In a previous article, I talked about how Apple (AAPL) forced Google (GOOG) into a panic purchase of Motorola Mobility (MMI) for $12.5 billion dollars. We then learned more details of the acquisition in an article by Seeking Alpha contributor Tech Crunch; who described some of the details this way.
They’re buying 20,000 employees (almost doubling their headcount.) They’re buying an absurdly daunting armory of over 24,000 patents (I mean, come on: Motorola has the patent on the cell phone.) But there’s one more thing that Google’s buying, and it’s one that shifts up the Android game all together: nearly 30% of Android’s existing market share in the U.S.
After years of owning next to none of the hardware market share for their own software platform (even the so-called “Google phone” Nexus devices are made by HTC and Samsung), Google has just become Android’s 2nd biggest manufacturer.
One of Apple’s advantages has always been its platform unification whereas others such as Google’s Android, had more of a fragmented platform. Basically Google saw an Apple advantage and wanted to strategically take it away by its acquisition. But the question is, will it be enough? I now realize that after having more time to dissect the synergistic components of the deal that I am now left with more questions for Google that I have answers.
How it started
If the term “ecosystem” causes one to think about Apple and not high school chemistry class, then the competition has already lost. This is what Google recently realized in its acquisition of Motorola Mobility; a deal I now consider an attempt at becoming an “Apple clone.” Whether it works or not, this is precisely what other players such as Research In Motion (RIMM) and Microsoft (MSFT) need to take immediate notice of.
The thing that Apple has that others don't have is the ecosystem; some call it the network of developers. You know, the guys that build the apps, make the accessories, and not to be overlooked the groups of people who support Apple. Then there is the most important factor of all, the customers and the buzz that surrounds every Apple product. Another advantage is that Apple has this thing called the unified stack, which is that it owns everything from top to bottom in its computing paradigm. So it doesn't need to rely on other partners. It can make a very slick and extremely unified platform where “red tape” is non-existent to bring an app or a product to market.
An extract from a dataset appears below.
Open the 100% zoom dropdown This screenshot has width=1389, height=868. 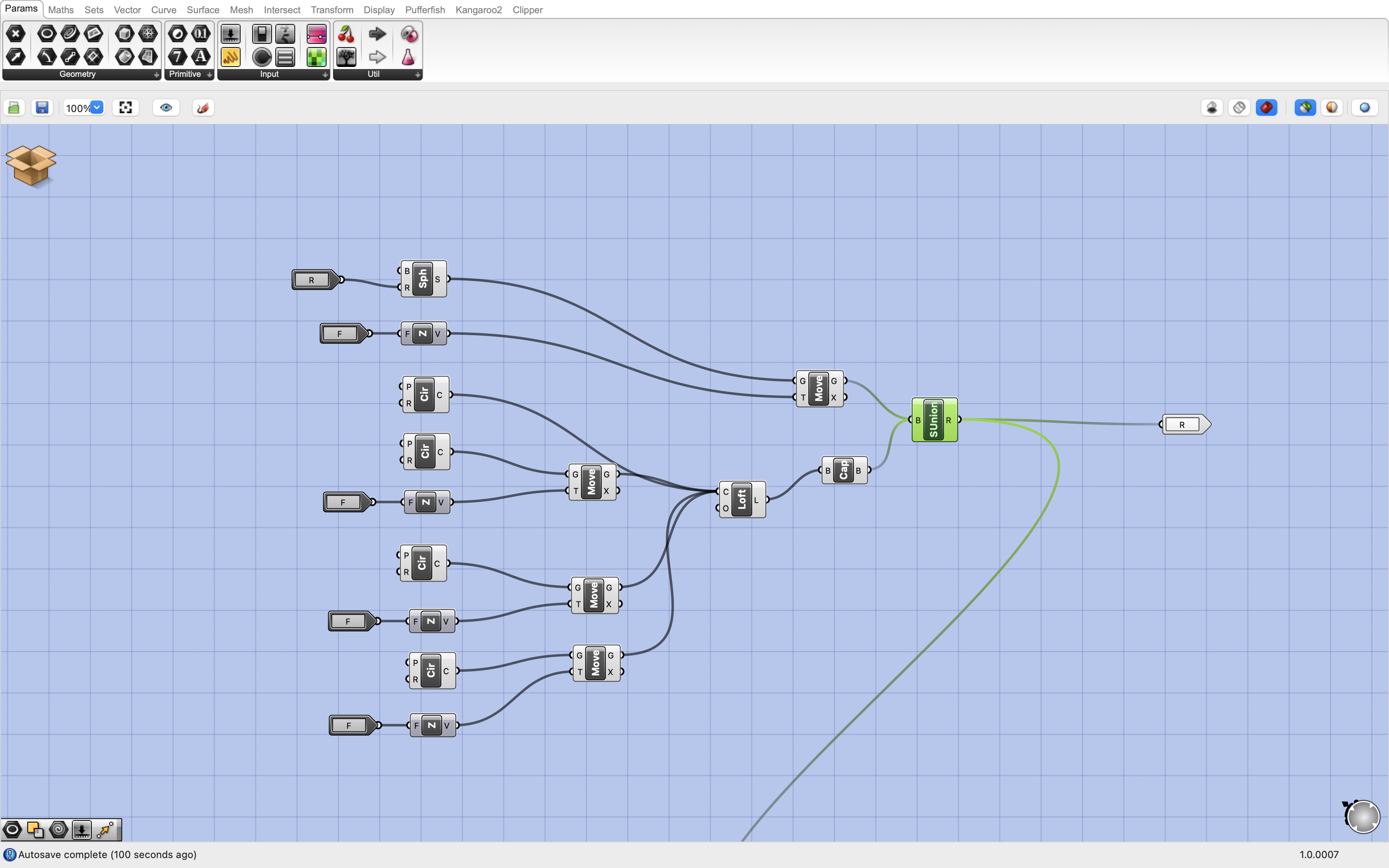[97, 107]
These issues, amongst many other caught up to Google and it was forced to take some action; $12.5 billion worth.
So now what?
Google is now clearly a player in the hardware space, but what does it mean for the company and for its partners as well as competitors? How does its shareholder feel about this deal; one where Google paid a hefty premium of over 60% above Motorola’s previous closing price? If one investigates the deal a little more closely, we can see that even on an adjusted basis, Google is still paying well more than 20 times trailing EBITDA for Motorola Mobility but a little more than half of trailing revenue. As I noted previously, I have developed more questions than Google has provided answers.
What were they thinking?
I have seen this story before and can pretty much formulate a sense of where it is going to go. Although in Google’s case and with its stellar track record it may not end horribly bad, but even with as great of a management team as it has, (at the onset) having enacted this deal is not going to appear terribly smart either. Cisco (CSCO) tried this and failed miserably and it had no choice but to revert back to its roots. It systematically bought companies that were not a part of its core competency. It ventured into markets such as set-top boxes in its acquisition of Scientific Atlanta as well as the Flip Video disaster. Another perfect example would be to look at Hewlett-Packards (HPQ) recent decision to exit the smart phone and PC market altogether. HP’s clearly has said they are unable to compete with the likes of Apple and RIM.
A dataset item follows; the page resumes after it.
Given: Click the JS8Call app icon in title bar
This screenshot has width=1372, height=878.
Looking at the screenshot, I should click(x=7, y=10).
So it boggles my mind to see why Google, a successful software and services juggernaut would make this deal and enter the hardware market. I keep going back to one simple answer; it works for Apple, so why not become a clone? Or better yet, “if you can’t beat them, join them.”
Google’s instant “ecosystem”
As much as I question the merits of this deal, I can see where it offers Google similar advantages to what has made Apple so successful and causing players such as RIM and Microsoft to continue to play catch-up in their own smart phone efforts. Clearly integrating both the hardware and software is great thing, not just from the standpoint of a competitive advantage, but also it presents more stability to the user of the product. Not to mention ease of creativity for the developers of the apps as well as accessories. Before the acquisition, developers for Android would have to first select the platform, then they would need to decide on the hardware vendor and finally, they would have had to also create ports for the hardware. For developers, that’s a significant amount of work and “red tape” to bring an app to market.
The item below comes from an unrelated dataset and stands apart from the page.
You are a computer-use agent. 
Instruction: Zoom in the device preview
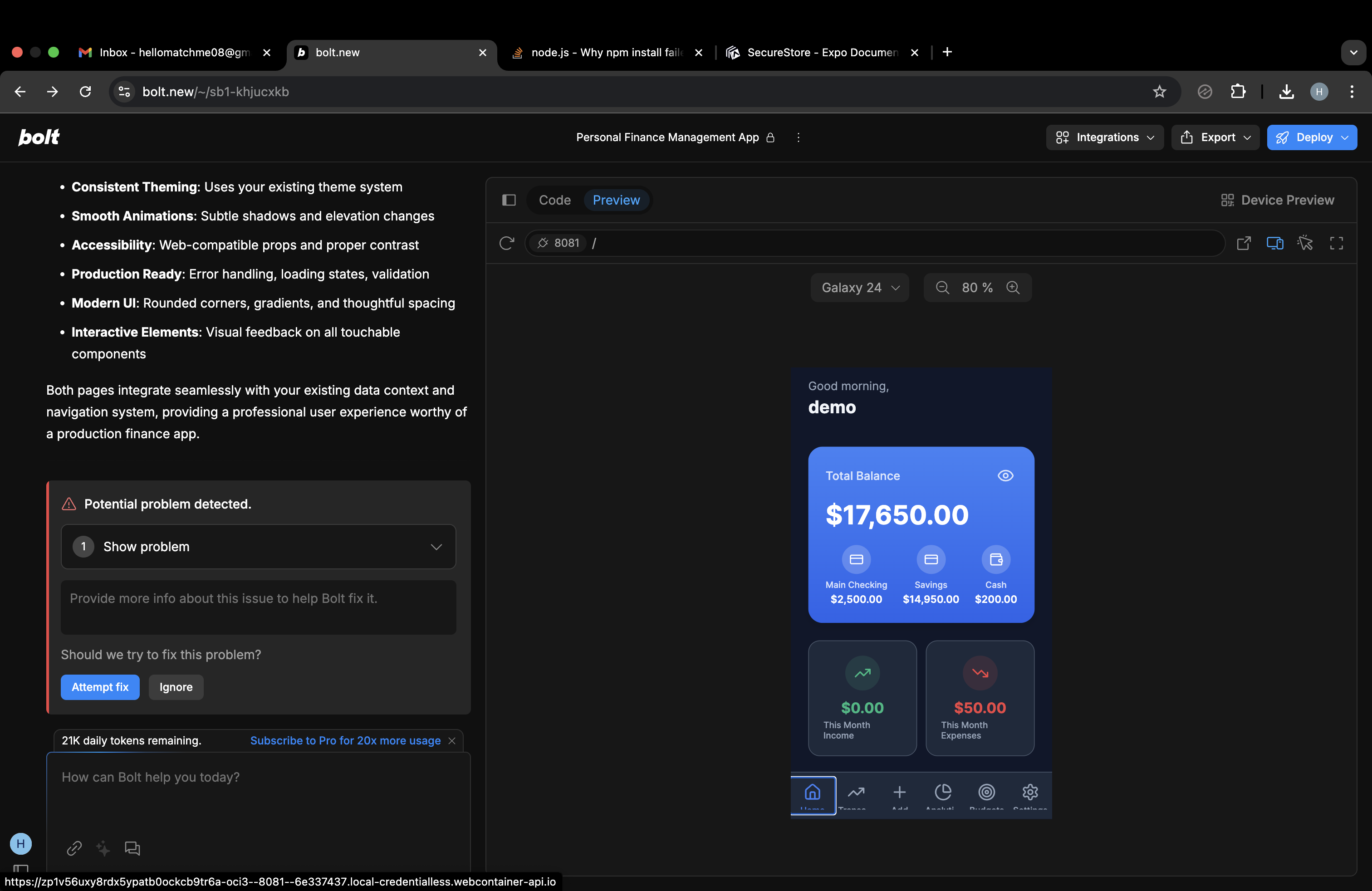[1013, 288]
As many companies already know, competing with Apple is no easy task. But if any company can put up a great fight, I would have my money on Google. As more questions surround the merits of this transaction, it remains hard to not give the company the benefit of the doubt here. I don’t recall anything venture on which it has traveled that has not been successful. Needless to say, its management will have its hands full to produce the return on what only appears to be an expensive attempts at becoming an Apple clone.